This lecture explores the multiple facets of Indian modernism. The narrative begins with the question: If modernism, in the Western context, is defined as a rejection of tradition, just how does a 5,000-year-old traditional culture such as India manage to make modern art? It somehow unfolds to us in a more tangled and complex manner, influenced by factors such as urbanism, primitivism and neologism. Unlike their counterparts in the West, Indian artists made modern art not by shocking and rejecting, but by assimilating elements from innumerable artistic traditions.
Modernism first took root on the Indian subcontinent with the establishment of colonial art colleges that followed the curriculum of the Royal College of Arts in London. The introduction of Western ideas generated great debate and conflict. Hence a group of Asian and European intellectuals, including Englishman Ernst Binfield, Japanese curator Okakuro Kakuzo and Chinese artist Xu Beihong, created the Pan-Asian alliance to counteract the pervasive influence of Western academic naturalism promoted by the government colleges. The movement swept through India and spread to other Asian countries as well, resulting in an international aesthetic and ideology. Thus began the story of Indian modernism.
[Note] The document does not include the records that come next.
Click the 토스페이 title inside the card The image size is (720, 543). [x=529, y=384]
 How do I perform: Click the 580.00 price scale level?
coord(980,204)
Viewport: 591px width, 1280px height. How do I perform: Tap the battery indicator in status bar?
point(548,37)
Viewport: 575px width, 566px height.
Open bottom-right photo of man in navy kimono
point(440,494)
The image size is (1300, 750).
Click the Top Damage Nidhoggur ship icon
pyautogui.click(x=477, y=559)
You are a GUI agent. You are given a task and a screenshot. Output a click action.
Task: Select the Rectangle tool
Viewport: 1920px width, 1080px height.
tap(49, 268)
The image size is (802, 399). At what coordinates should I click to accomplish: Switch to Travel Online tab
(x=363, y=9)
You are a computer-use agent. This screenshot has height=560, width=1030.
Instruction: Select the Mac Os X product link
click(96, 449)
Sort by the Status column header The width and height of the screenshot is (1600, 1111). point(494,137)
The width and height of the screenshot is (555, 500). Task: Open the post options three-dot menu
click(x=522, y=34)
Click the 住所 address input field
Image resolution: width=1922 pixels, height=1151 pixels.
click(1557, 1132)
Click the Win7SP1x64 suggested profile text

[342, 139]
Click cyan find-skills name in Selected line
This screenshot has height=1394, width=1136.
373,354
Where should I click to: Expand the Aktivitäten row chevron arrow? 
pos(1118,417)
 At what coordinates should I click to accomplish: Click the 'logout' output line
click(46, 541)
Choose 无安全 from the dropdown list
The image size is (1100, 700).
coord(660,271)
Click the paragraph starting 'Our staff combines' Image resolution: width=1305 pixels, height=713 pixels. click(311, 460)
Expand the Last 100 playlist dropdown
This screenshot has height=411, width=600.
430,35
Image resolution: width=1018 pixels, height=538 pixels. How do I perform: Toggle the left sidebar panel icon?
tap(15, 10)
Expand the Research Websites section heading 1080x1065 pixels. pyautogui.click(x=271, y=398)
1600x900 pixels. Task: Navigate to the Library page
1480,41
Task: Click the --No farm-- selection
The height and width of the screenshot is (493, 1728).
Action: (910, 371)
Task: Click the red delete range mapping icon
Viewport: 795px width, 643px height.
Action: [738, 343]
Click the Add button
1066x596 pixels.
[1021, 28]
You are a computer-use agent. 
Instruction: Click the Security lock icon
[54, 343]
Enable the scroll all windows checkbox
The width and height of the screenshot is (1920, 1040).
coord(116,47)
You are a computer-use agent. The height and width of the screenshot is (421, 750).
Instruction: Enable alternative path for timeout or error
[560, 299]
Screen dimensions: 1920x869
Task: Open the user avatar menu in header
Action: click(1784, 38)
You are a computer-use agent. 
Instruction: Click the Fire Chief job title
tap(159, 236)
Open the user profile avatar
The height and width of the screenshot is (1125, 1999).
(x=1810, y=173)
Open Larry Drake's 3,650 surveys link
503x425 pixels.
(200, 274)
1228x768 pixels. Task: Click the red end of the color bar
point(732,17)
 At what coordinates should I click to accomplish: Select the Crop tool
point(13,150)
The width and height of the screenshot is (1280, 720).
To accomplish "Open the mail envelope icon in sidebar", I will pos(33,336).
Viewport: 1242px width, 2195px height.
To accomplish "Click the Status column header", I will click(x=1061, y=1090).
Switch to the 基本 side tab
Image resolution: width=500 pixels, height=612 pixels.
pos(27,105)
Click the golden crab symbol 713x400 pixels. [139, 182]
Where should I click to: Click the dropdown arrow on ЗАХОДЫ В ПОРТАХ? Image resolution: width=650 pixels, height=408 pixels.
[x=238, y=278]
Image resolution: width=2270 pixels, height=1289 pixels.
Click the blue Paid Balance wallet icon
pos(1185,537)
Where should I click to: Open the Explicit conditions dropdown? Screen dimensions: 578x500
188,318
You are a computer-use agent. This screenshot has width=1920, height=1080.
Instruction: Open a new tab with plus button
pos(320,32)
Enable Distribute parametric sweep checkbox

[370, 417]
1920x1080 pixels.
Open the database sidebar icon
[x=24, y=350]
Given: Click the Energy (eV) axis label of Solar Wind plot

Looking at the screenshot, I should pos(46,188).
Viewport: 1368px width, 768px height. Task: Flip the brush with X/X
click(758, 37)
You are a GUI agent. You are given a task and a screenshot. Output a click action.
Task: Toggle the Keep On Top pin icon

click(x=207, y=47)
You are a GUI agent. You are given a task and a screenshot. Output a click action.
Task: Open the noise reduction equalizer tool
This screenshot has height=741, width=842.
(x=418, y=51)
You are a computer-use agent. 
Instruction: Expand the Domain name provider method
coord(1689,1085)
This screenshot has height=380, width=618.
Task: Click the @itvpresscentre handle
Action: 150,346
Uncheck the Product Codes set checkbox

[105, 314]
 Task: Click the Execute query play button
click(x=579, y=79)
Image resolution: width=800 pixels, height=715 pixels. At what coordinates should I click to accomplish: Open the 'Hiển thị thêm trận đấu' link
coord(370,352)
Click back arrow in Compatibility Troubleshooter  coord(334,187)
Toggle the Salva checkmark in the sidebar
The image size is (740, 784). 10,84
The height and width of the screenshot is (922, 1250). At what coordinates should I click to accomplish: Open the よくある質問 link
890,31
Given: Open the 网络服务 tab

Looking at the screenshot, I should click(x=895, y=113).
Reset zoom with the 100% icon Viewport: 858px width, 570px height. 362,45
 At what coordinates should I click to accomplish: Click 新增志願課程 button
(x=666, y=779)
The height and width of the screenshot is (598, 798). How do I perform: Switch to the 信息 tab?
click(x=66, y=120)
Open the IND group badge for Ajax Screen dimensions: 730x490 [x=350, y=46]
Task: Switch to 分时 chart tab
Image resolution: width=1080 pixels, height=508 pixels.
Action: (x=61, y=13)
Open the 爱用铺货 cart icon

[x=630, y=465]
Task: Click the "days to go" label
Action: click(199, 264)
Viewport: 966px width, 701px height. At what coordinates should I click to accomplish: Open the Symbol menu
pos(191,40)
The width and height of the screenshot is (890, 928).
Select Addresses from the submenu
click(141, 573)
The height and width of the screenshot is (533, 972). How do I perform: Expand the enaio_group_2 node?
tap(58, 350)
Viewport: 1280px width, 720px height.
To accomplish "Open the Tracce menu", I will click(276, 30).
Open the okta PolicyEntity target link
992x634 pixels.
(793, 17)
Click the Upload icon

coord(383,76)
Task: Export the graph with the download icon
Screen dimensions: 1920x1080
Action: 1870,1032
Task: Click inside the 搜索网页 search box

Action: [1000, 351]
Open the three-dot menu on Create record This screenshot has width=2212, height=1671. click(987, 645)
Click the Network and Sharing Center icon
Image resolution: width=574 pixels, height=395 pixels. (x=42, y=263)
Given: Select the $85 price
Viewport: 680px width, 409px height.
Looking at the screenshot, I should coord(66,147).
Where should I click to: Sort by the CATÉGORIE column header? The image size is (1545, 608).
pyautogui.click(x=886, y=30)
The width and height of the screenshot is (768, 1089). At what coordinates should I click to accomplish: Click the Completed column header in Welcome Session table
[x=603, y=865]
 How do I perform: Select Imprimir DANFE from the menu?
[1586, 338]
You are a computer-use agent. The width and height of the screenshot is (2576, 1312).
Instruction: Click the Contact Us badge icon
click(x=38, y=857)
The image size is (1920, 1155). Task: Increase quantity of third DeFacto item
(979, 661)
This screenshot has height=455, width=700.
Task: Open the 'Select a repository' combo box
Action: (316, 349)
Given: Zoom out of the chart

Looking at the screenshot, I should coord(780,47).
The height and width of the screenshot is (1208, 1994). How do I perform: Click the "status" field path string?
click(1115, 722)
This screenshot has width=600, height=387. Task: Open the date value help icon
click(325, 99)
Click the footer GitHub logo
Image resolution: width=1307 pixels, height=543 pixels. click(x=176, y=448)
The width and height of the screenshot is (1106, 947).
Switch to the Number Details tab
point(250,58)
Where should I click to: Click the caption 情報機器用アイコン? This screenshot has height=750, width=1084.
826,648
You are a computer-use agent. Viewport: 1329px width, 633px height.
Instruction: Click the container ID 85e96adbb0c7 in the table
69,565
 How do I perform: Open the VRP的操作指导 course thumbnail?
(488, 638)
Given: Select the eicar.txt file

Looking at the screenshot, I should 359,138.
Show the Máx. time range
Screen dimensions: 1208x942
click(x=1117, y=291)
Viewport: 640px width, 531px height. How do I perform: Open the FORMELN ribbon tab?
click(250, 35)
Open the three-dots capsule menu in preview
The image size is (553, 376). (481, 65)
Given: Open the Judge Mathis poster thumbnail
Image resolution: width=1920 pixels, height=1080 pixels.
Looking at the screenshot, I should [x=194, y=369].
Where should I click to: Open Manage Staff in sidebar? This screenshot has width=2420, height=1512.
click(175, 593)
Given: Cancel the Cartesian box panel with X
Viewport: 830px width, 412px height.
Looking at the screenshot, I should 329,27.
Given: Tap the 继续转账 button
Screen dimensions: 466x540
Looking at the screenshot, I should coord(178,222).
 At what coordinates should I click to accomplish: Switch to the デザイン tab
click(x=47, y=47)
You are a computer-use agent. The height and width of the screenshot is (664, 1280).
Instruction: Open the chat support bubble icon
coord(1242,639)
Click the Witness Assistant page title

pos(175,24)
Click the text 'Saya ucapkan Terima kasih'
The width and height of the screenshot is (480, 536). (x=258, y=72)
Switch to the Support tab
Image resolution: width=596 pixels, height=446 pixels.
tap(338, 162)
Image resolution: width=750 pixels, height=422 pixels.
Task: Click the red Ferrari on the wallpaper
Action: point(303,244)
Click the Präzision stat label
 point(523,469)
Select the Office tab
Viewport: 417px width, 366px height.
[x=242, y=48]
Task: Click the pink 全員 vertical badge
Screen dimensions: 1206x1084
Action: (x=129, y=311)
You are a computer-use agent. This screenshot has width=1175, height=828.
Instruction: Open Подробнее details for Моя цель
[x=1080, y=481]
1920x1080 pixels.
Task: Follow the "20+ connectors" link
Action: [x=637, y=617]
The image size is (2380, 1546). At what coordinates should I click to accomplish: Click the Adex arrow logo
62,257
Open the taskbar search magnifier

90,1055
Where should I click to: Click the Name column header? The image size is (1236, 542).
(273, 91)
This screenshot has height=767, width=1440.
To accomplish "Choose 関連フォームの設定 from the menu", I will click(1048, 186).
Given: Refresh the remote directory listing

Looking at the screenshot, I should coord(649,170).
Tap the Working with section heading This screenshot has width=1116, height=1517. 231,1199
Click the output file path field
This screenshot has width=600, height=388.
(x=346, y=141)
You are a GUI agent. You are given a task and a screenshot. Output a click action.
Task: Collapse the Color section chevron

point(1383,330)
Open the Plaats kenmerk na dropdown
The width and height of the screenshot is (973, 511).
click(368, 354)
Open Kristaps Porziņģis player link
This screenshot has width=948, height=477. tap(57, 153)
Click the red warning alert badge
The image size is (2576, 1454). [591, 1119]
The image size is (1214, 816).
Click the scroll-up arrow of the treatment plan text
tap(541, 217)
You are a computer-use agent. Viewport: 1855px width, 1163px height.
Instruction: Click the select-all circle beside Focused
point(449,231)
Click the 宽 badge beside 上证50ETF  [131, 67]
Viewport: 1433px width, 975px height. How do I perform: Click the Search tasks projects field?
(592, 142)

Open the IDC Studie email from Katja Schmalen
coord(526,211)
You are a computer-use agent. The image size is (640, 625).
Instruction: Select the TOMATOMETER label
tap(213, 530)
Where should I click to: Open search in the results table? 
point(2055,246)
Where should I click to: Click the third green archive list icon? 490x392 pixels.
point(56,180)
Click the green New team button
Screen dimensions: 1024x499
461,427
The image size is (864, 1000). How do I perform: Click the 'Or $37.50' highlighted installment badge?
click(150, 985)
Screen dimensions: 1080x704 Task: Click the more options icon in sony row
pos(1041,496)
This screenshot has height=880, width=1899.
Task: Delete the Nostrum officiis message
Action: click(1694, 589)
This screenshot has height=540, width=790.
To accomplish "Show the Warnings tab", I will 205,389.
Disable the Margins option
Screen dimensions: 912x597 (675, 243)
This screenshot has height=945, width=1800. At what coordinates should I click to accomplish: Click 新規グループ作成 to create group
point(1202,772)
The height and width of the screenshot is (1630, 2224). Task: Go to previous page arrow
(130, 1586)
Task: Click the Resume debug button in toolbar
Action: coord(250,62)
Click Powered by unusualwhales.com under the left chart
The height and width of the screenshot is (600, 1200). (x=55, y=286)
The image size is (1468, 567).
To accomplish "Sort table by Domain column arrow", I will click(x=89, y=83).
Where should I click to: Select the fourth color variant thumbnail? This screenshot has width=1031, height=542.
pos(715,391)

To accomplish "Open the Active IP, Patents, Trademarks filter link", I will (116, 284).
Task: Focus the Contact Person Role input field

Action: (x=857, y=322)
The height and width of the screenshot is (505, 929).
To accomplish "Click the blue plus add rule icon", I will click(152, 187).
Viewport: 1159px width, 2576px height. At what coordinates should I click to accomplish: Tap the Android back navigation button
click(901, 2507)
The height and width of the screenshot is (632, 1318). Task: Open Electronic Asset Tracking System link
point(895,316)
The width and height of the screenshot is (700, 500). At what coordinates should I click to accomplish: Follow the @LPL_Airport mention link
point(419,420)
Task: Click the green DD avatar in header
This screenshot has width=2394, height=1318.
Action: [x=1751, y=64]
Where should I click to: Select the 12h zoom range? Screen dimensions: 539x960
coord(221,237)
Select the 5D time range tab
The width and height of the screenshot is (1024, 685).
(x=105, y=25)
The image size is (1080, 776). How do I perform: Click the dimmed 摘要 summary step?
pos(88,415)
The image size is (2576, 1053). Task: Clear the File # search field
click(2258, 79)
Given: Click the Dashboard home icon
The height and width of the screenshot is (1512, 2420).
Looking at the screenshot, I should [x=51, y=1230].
Sundaram Tagore is a New York-based art historian and gallerist. A descendant of the influential poet and Nobel Prize winner Rabindranath Tagore, he promotes East-West dialogues in multicultural and multidisciplinary events globally. He has worked with many international organizations including The Peggy Guggenheim Foundation, Venice, Italy; Metropolitan Museum of Art; Museum of Modern Art, New York; United Nations; Pace Wildenstein Gallery. He is currently a Ph.D. candidate of Oxford University, and he writes for numerous art publications. In 1999, he was nominated by Avenue magazine as one of the 100 Most Influential Asian Americans in the United States. Recently, he was profiled in a 30-minute special interview with CNN International’s Talk Asia.